(Dataset items)
————

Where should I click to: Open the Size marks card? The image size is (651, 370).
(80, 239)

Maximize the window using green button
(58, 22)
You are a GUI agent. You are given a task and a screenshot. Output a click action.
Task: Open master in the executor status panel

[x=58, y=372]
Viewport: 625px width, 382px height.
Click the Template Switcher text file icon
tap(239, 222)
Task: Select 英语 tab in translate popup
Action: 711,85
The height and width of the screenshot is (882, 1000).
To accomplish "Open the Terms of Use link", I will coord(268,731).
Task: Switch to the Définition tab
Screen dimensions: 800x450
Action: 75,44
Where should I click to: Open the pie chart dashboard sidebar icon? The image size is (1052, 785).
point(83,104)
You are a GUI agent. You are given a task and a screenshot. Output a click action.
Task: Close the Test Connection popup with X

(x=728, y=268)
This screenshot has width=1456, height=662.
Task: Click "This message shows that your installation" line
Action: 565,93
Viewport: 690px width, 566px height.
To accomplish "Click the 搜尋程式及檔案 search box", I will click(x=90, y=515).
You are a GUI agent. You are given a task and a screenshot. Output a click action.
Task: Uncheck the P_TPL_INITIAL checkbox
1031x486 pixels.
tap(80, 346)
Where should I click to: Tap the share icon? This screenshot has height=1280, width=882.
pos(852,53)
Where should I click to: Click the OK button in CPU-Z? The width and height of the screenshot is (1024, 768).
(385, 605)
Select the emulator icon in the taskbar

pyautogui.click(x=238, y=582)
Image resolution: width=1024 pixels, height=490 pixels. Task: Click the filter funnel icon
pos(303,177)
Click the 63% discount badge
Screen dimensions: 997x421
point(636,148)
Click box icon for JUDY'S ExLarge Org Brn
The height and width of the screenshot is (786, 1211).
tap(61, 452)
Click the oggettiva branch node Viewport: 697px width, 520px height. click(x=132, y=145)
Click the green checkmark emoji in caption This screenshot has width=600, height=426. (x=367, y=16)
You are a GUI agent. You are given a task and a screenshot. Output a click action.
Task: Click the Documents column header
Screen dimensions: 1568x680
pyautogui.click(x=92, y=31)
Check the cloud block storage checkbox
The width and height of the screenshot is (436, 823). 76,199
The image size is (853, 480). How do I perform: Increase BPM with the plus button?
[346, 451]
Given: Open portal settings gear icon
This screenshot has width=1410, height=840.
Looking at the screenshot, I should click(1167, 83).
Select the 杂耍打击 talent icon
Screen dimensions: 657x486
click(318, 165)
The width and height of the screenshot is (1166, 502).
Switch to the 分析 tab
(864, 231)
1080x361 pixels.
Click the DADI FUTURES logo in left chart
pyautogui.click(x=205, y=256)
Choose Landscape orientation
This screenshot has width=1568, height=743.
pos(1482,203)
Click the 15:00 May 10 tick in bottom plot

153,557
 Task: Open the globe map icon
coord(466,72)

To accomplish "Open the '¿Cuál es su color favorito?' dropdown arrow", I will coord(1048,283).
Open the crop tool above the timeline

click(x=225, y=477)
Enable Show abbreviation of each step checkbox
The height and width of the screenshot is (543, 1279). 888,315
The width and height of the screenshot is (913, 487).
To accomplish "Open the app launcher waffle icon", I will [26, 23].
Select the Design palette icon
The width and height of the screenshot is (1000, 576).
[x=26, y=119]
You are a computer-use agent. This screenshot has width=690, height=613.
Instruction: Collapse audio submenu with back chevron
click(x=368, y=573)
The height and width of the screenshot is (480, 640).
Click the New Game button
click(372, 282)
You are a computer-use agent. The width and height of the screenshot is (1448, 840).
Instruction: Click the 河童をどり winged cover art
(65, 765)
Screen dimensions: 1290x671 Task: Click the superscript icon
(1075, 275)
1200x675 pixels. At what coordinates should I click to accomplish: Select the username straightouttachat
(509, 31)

————

The records above should be restated exactly, line for line.

§ ANSWER
Where should I click to: Open the Size marks card? The image size is (651, 370).
(80, 239)

Maximize the window using green button
(58, 22)
You are a GUI agent. You are given a task and a screenshot. Output a click action.
Task: Open master in the executor status panel

[x=58, y=372]
Viewport: 625px width, 382px height.
Click the Template Switcher text file icon
tap(239, 222)
Task: Select 英语 tab in translate popup
Action: 711,85
The height and width of the screenshot is (882, 1000).
To accomplish "Open the Terms of Use link", I will coord(268,731).
Task: Switch to the Définition tab
Screen dimensions: 800x450
Action: 75,44
Where should I click to: Open the pie chart dashboard sidebar icon? The image size is (1052, 785).
point(83,104)
You are a GUI agent. You are given a task and a screenshot. Output a click action.
Task: Close the Test Connection popup with X

(x=728, y=268)
This screenshot has width=1456, height=662.
Task: Click "This message shows that your installation" line
Action: 565,93
Viewport: 690px width, 566px height.
To accomplish "Click the 搜尋程式及檔案 search box", I will click(x=90, y=515).
You are a GUI agent. You are given a task and a screenshot. Output a click action.
Task: Uncheck the P_TPL_INITIAL checkbox
1031x486 pixels.
tap(80, 346)
Where should I click to: Tap the share icon? This screenshot has height=1280, width=882.
pos(852,53)
Where should I click to: Click the OK button in CPU-Z? The width and height of the screenshot is (1024, 768).
(385, 605)
Select the emulator icon in the taskbar

pyautogui.click(x=238, y=582)
Image resolution: width=1024 pixels, height=490 pixels. Task: Click the filter funnel icon
pos(303,177)
Click the 63% discount badge
Screen dimensions: 997x421
point(636,148)
Click box icon for JUDY'S ExLarge Org Brn
The height and width of the screenshot is (786, 1211).
tap(61, 452)
Click the oggettiva branch node Viewport: 697px width, 520px height. click(x=132, y=145)
Click the green checkmark emoji in caption This screenshot has width=600, height=426. (x=367, y=16)
You are a GUI agent. You are given a task and a screenshot. Output a click action.
Task: Click the Documents column header
Screen dimensions: 1568x680
pyautogui.click(x=92, y=31)
Check the cloud block storage checkbox
The width and height of the screenshot is (436, 823). 76,199
The image size is (853, 480). How do I perform: Increase BPM with the plus button?
[346, 451]
Given: Open portal settings gear icon
This screenshot has width=1410, height=840.
Looking at the screenshot, I should click(1167, 83).
Select the 杂耍打击 talent icon
Screen dimensions: 657x486
click(318, 165)
The width and height of the screenshot is (1166, 502).
Switch to the 分析 tab
(864, 231)
1080x361 pixels.
Click the DADI FUTURES logo in left chart
pyautogui.click(x=205, y=256)
Choose Landscape orientation
This screenshot has width=1568, height=743.
pos(1482,203)
Click the 15:00 May 10 tick in bottom plot

153,557
 Task: Open the globe map icon
coord(466,72)

To accomplish "Open the '¿Cuál es su color favorito?' dropdown arrow", I will coord(1048,283).
Open the crop tool above the timeline

click(x=225, y=477)
Enable Show abbreviation of each step checkbox
The height and width of the screenshot is (543, 1279). 888,315
The width and height of the screenshot is (913, 487).
To accomplish "Open the app launcher waffle icon", I will [26, 23].
Select the Design palette icon
The width and height of the screenshot is (1000, 576).
[x=26, y=119]
You are a computer-use agent. This screenshot has width=690, height=613.
Instruction: Collapse audio submenu with back chevron
click(x=368, y=573)
The height and width of the screenshot is (480, 640).
Click the New Game button
click(372, 282)
You are a computer-use agent. The width and height of the screenshot is (1448, 840).
Instruction: Click the 河童をどり winged cover art
(65, 765)
Screen dimensions: 1290x671 Task: Click the superscript icon
(1075, 275)
1200x675 pixels. At what coordinates should I click to accomplish: Select the username straightouttachat
(509, 31)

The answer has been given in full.